Kamis, 21 November 2024

My mom said I cannot say bad things about my own government

After I arrived back in my home country after living my best life--10 months in the U.S, reality hits hard and deep. My reverse culture shock is a real thing. I cannot lie but I still feel it even now. As strong as before but I already tried my own way to get out for this problem. 

I remember that self-development event that I got for preparation returning back home,

"Do not be in rush to get out of your country,"

I tried to understand and absorb it with different perspective and get prepared for that. I did not realize, this thing is really a huge issue for me know. It it not really an issue, but I already know better my worth.

My expectation, my dreams, my ideas, cannot fit into my own country.
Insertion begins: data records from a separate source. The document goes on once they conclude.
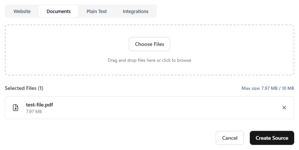Click the 7.97 MB size under file name

pos(34,111)
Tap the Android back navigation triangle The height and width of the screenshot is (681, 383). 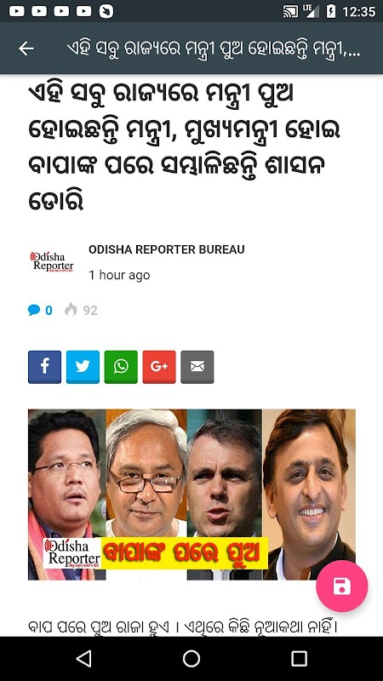pos(83,659)
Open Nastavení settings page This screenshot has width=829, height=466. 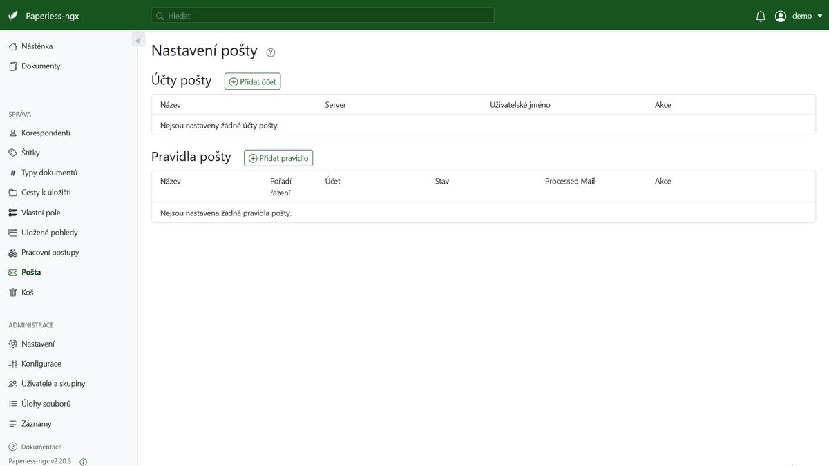pyautogui.click(x=37, y=344)
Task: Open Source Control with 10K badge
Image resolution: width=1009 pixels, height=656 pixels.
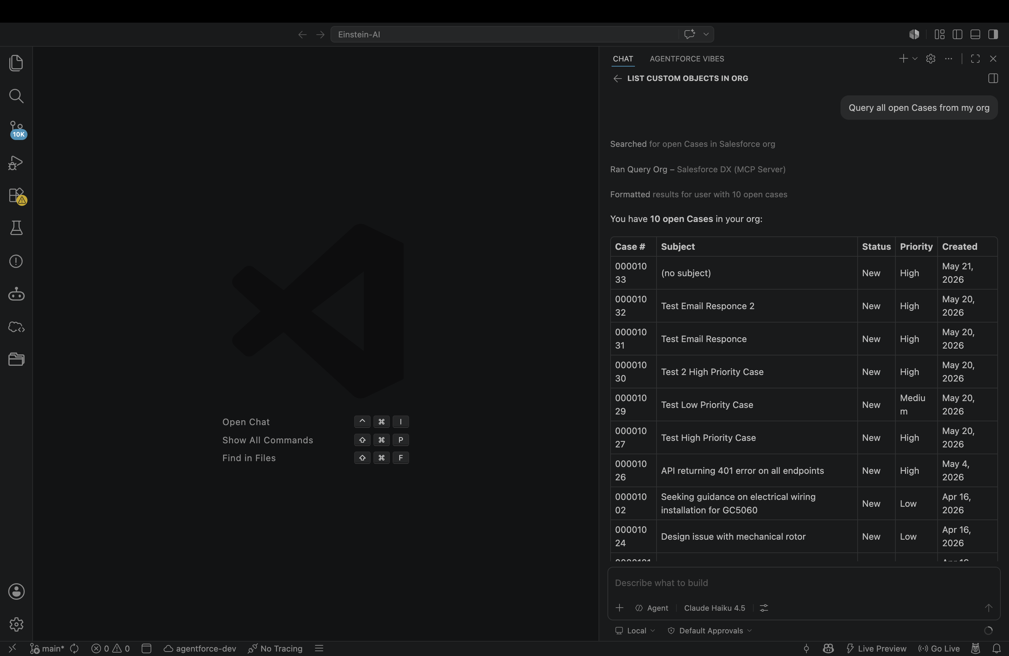Action: tap(17, 130)
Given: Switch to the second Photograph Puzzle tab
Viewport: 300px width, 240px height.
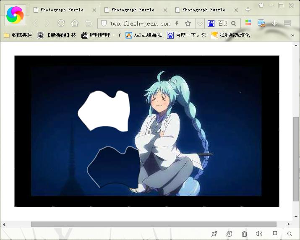Looking at the screenshot, I should pos(133,10).
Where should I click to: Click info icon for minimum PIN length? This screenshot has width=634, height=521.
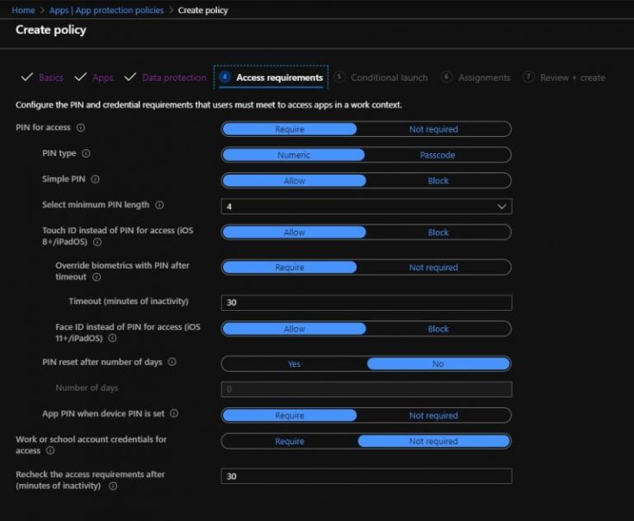[x=160, y=206]
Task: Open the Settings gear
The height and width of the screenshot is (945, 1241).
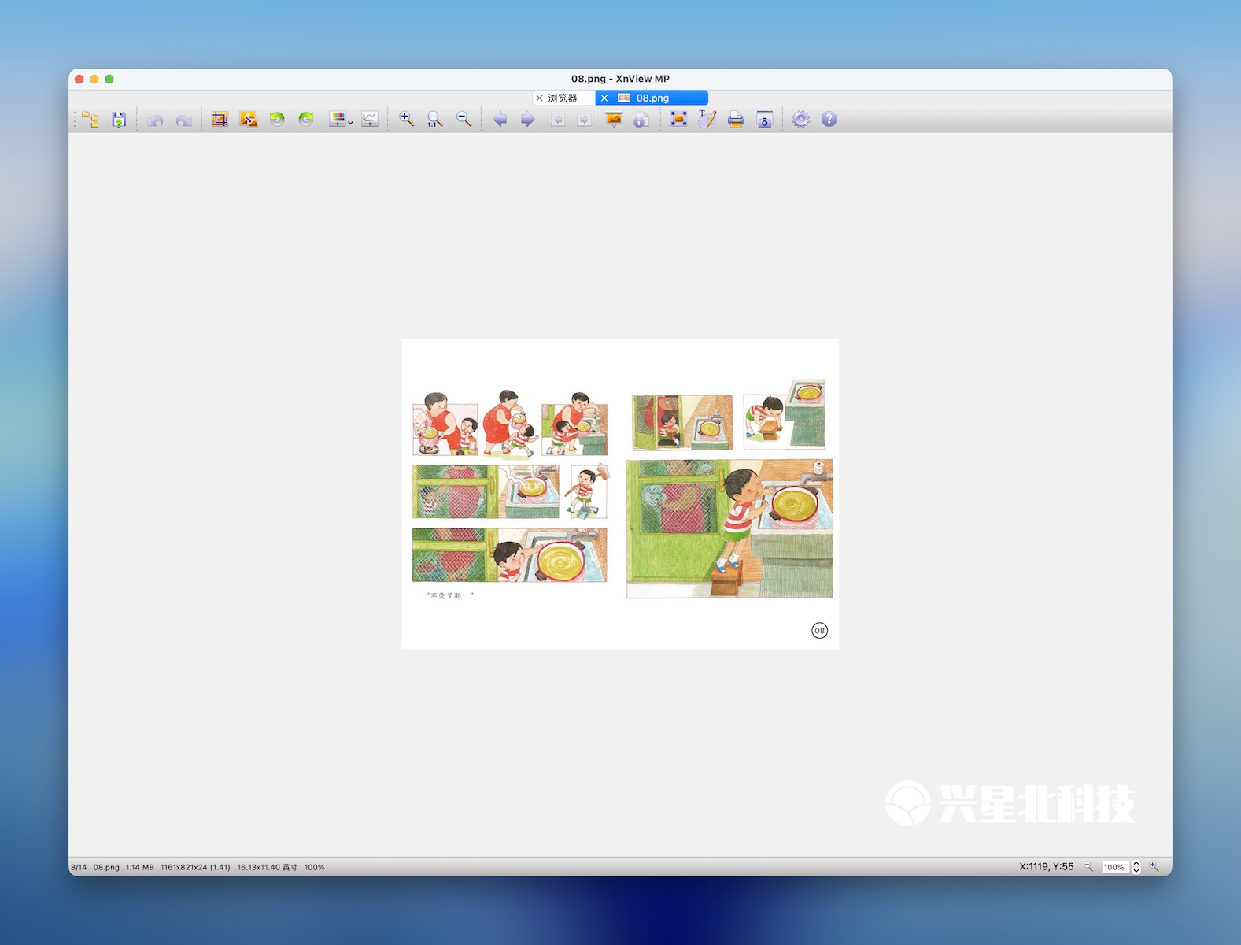Action: (x=800, y=120)
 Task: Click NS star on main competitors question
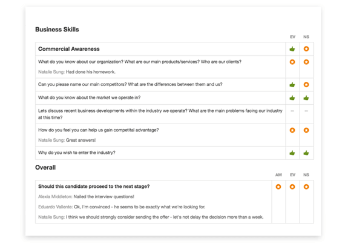click(306, 85)
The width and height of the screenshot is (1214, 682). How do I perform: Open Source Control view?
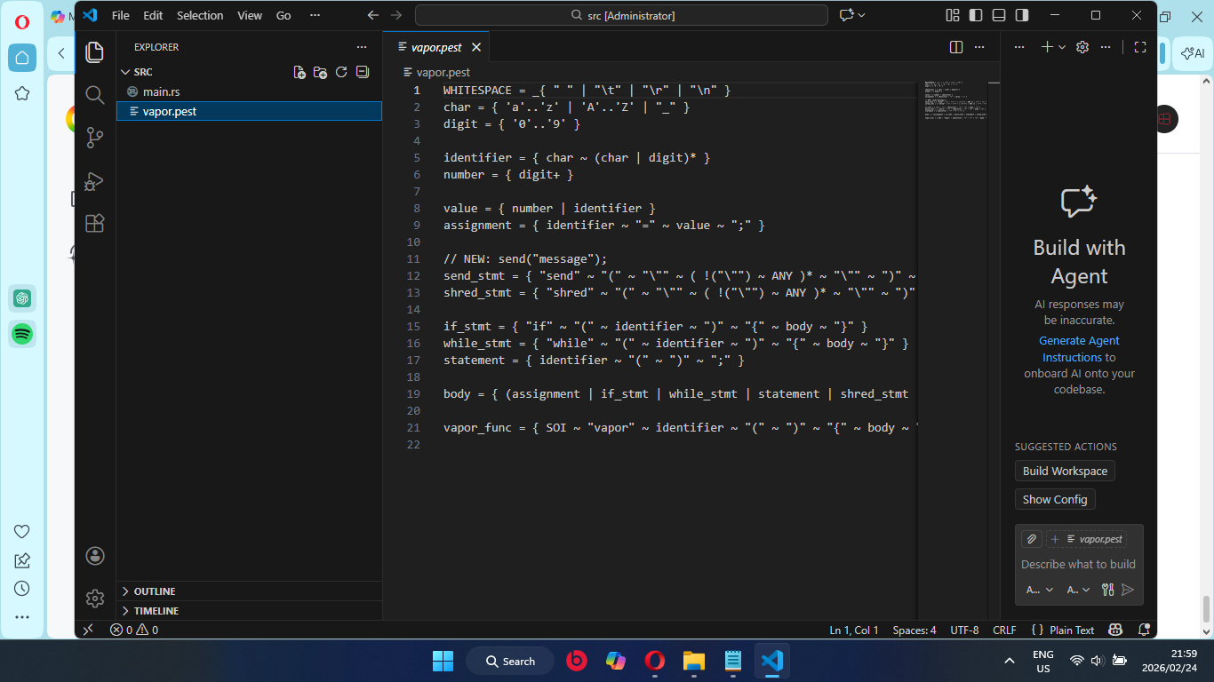pos(95,138)
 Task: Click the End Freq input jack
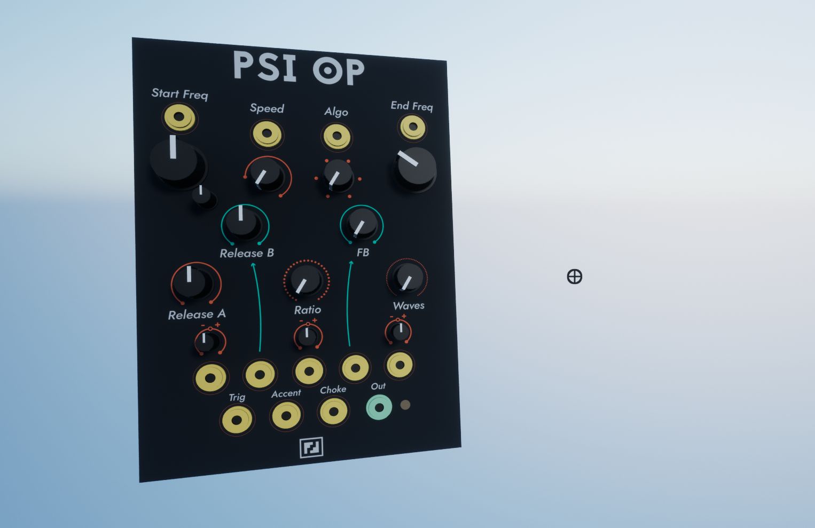point(413,128)
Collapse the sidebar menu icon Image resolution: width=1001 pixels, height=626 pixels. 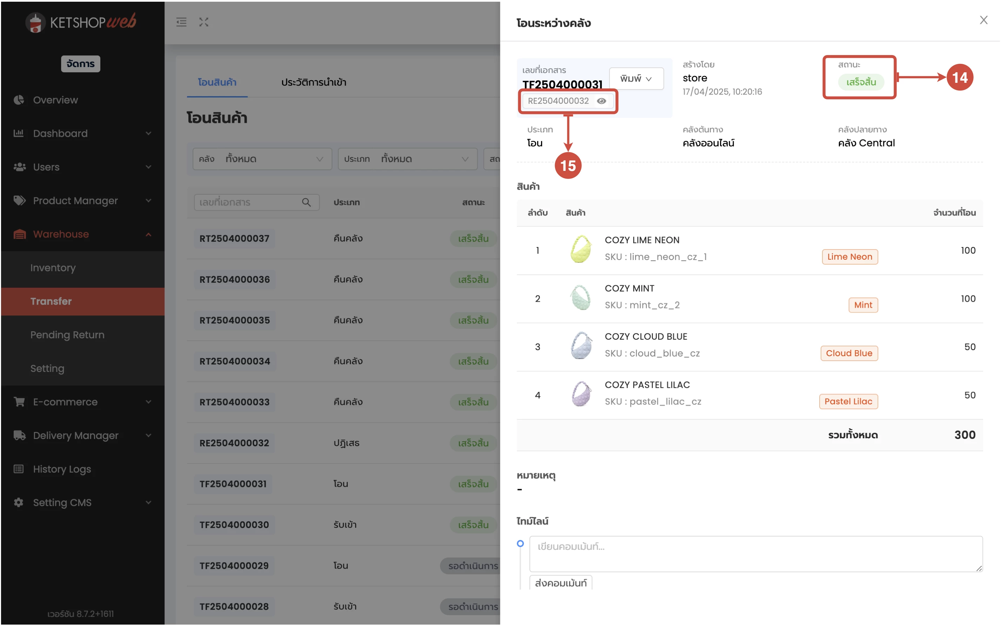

How hard I tried to make something better--example with little project, still, the big problem is my own government. 

I was that girl who will be in silent if something happens in politics, but not now. I grown up and I already feel all the laws and regulations really affecting me in day to day basis. 

My social media becoming my own platform to share this issue. I still do not understand by people who have not wake up yet by a lot of issues in this country. Can you guys just wake up? Are you all not feeling so fed up?

Talking about this problem to my mom also a bad idea. She said I cannot say bad things about my own government. I do not care. If I cannot fight in the street, at least I can share how bad the condition now is. I do not have any dreams or something that I want to fight in here. 

Whatever that I do now is preparing me to get out of here. This place is not really my home. Just a place where I was born. I do not belong here. I do not know since when I am not proud of it. But I just do not enjoy and like being here. 

Whatever and whenever is it, as long as not in here.

- I still love the food and culture though, not the government.

Kamis, 14 November 2024

I love my boyfriend.

My boyfriend always call his friends to check them out if they are okay.


He is provider, and makes me realize I stand up for myself for too long. Like no one notices, but he always notices.


There was a day that I was so mad with his actions and was thinking it wouldn’t work out but he knocked my apartment door, said sorry and gave me the beautiful flowers. No one ever do that. 


His actions match with his words. He never make me overthink (maybe once or twice), but I feel safe with him. He gives me peace. 


He taught me about a lot of things—indirectly. He showed me how to love myself and that I am worthy. He loves me so gently. 


People always say “When you know, you know”, finally I feel that. It’s an easy love, easy to be falling in love and stay in love.


I am not going to sugarcoat but he is the definition of perfection. Sometimes I am scared if he is too nice and will leave me too early. Good people always die first, I don’t like it.


Since our first date, we both know we want this for a long run. We both want to be together. His extrovert side matches with my introvert side. When they said ENTJ x INTJ are the best match I believe it with no hesitation.


He always wants me to be happy, to be successful, to achieve all my potential. He always believed in me—like he is my number 1 fan on everything. I adore him so much.


I can write him one hundred letters and I know it will not be enough. He deserves his own book. 


I never know loving someone who is living 10.000 miles with 12 hours of difference can be this easy. 


Sufi, I love you so much. It’s 01.38 AM and I just write how amazing you are. You are my soulmate. Twin flame. Whatever they name it.

I am so lucky to have you. To be loved by you.